I found this term in Scrypt's paper. I have several questions about its meaning, ranging from how to parse it, to theoretical bounds:
Q1: How to parse it?
- Is it read
(sequential memory)-hard
? - Or
sequential (memory-hard)
?
Q2: What does it mean?
- Does it mean that as space is linearly reduced, then penalty is that is exponentially increased?
- Can we tell what is that exponent? Or does suffice to simply be an exponent, regardless of which exponent?
- In current practice, can we say something more specific about what that exponent for state-of-art functions beyond just "it's exponential"? I think it is within reach to make more specific claims.
- Ideally, is there any theorem that shows an upper bound for this exponent? E.g. can we say, for every reduced single unit of memory, amount of computation performed doubles? Tripples? Quadruples? ...?
Q3: Any better name?
- Is the name used in Scrypt's paper still the most accurate name?

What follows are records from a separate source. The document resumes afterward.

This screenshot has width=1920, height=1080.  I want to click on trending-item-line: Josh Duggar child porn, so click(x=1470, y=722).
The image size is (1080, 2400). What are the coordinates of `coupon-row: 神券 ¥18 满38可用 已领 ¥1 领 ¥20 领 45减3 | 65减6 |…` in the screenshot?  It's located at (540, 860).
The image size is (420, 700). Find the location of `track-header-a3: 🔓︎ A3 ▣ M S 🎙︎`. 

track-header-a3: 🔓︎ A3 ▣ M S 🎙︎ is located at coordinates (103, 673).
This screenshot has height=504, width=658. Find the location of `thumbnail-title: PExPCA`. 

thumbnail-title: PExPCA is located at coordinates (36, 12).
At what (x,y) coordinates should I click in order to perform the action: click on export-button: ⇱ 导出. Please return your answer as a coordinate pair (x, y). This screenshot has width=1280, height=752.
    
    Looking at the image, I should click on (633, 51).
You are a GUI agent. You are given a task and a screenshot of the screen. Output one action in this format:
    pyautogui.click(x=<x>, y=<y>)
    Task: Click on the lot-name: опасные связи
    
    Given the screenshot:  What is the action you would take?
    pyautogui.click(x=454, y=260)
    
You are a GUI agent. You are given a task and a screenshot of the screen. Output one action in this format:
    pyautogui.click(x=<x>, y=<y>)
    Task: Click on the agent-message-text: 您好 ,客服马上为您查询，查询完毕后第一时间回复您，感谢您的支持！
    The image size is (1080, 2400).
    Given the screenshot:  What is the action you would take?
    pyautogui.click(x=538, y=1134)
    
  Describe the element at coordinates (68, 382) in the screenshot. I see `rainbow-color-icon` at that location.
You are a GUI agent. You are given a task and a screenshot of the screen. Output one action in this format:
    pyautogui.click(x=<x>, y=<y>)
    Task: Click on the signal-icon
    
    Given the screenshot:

- Is there a better name for it that the cool kids like to use nowadays more? In Argon2's paper, as well as Here, it seems to be called
memory-hard
. Does it mean thatmemory-hard
is the better name to adopt? E.g. what do the coolest gurus in top cryptographic journals tend to use? - Optional: any reason the Scrypt paper didn't call it
memory-hard
? Or was it just the randomness of life?